What to produce: Render all the rows below as a two-column CSV with the headers "text" and "answer". Give one line per row, with each field in double quotes and line breaks replaced by spaces, and omit the pictures.

(Entries for locating text and elements)
· · · · ·

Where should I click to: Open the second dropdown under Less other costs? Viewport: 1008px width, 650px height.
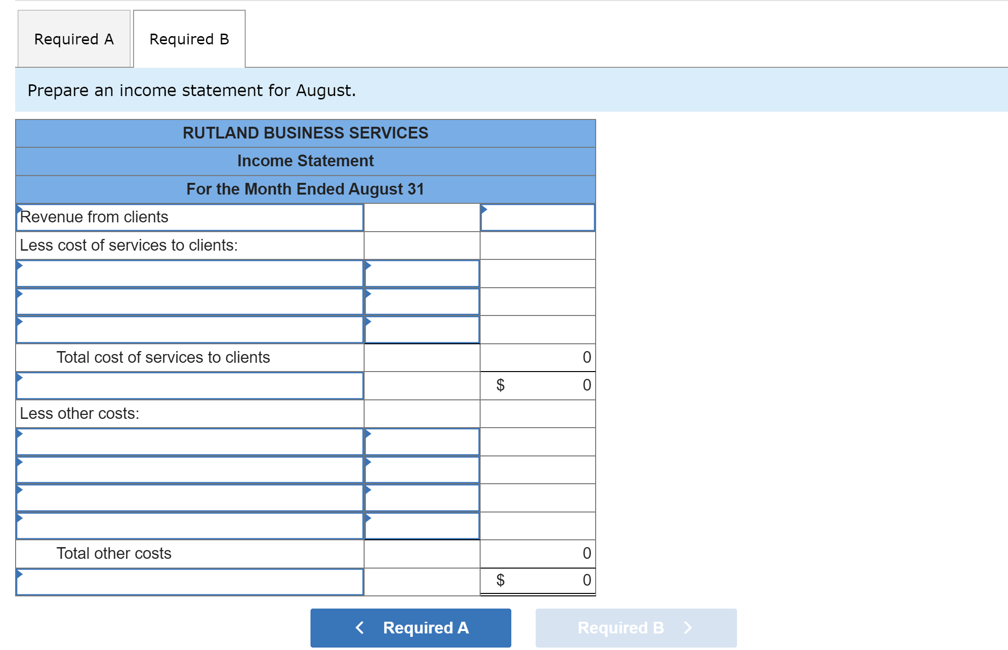[190, 470]
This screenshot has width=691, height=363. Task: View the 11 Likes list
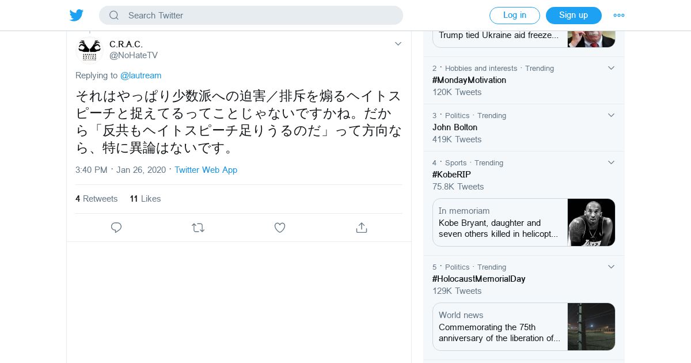pos(145,199)
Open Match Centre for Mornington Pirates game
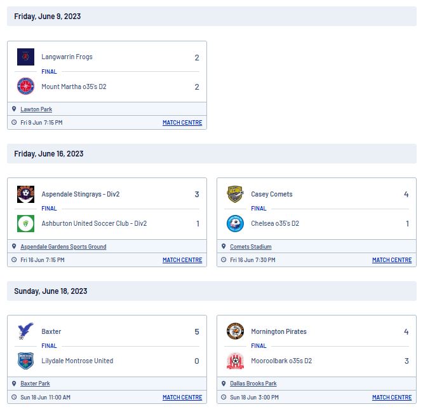The image size is (423, 409). point(392,398)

· · · · ·

Result of the exercise:
text,answer
"Where should I click to: Open the second dropdown under Less other costs? Viewport: 1008px width, 650px height.","[190, 470]"
"This screenshot has width=691, height=363. Task: View the 11 Likes list","pos(145,199)"
"Open Match Centre for Mornington Pirates game","The image size is (423, 409). point(392,398)"